▽

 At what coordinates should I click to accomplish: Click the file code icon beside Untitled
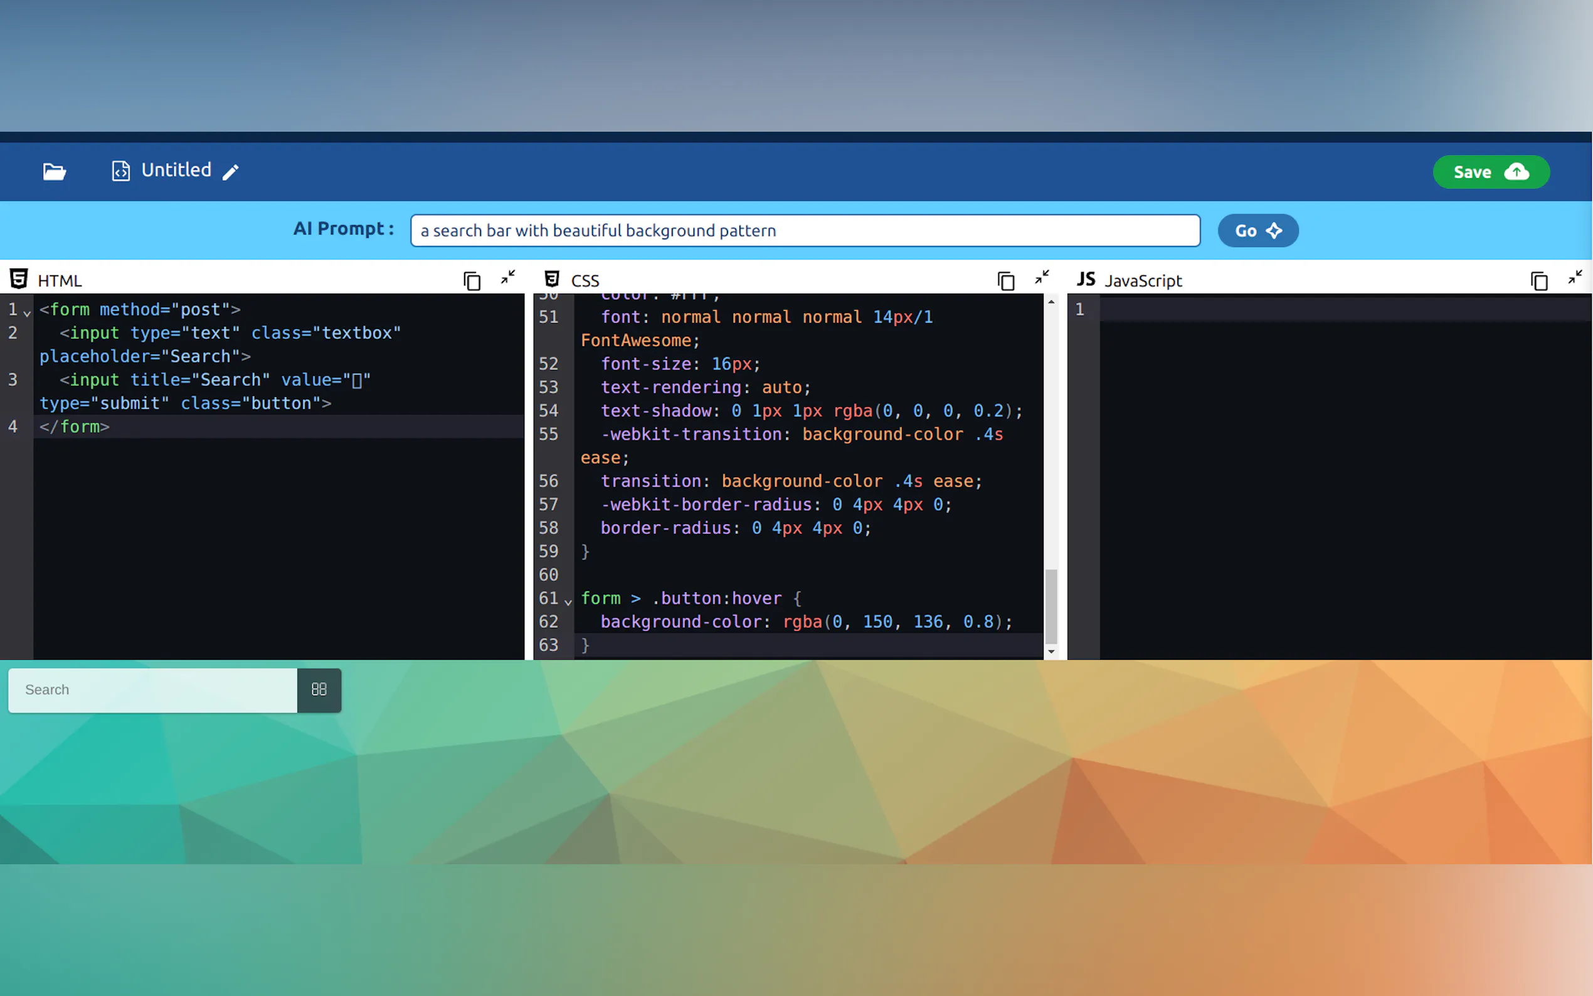pos(121,171)
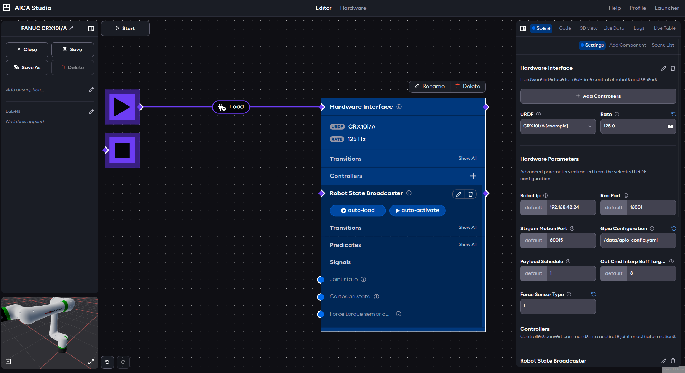The width and height of the screenshot is (685, 373).
Task: Show All predicates of Robot State Broadcaster
Action: 467,244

△

▶ [TASK STATEMENT]
Would you output each entry exactly and leave the pictures behind?

▶ [SOLUTION TO THE EXERCISE]
 At what coordinates should I click to accomplish: Click the file code icon beside Untitled
pos(121,171)
The width and height of the screenshot is (685, 373).
Task: Show All predicates of Robot State Broadcaster
Action: 467,244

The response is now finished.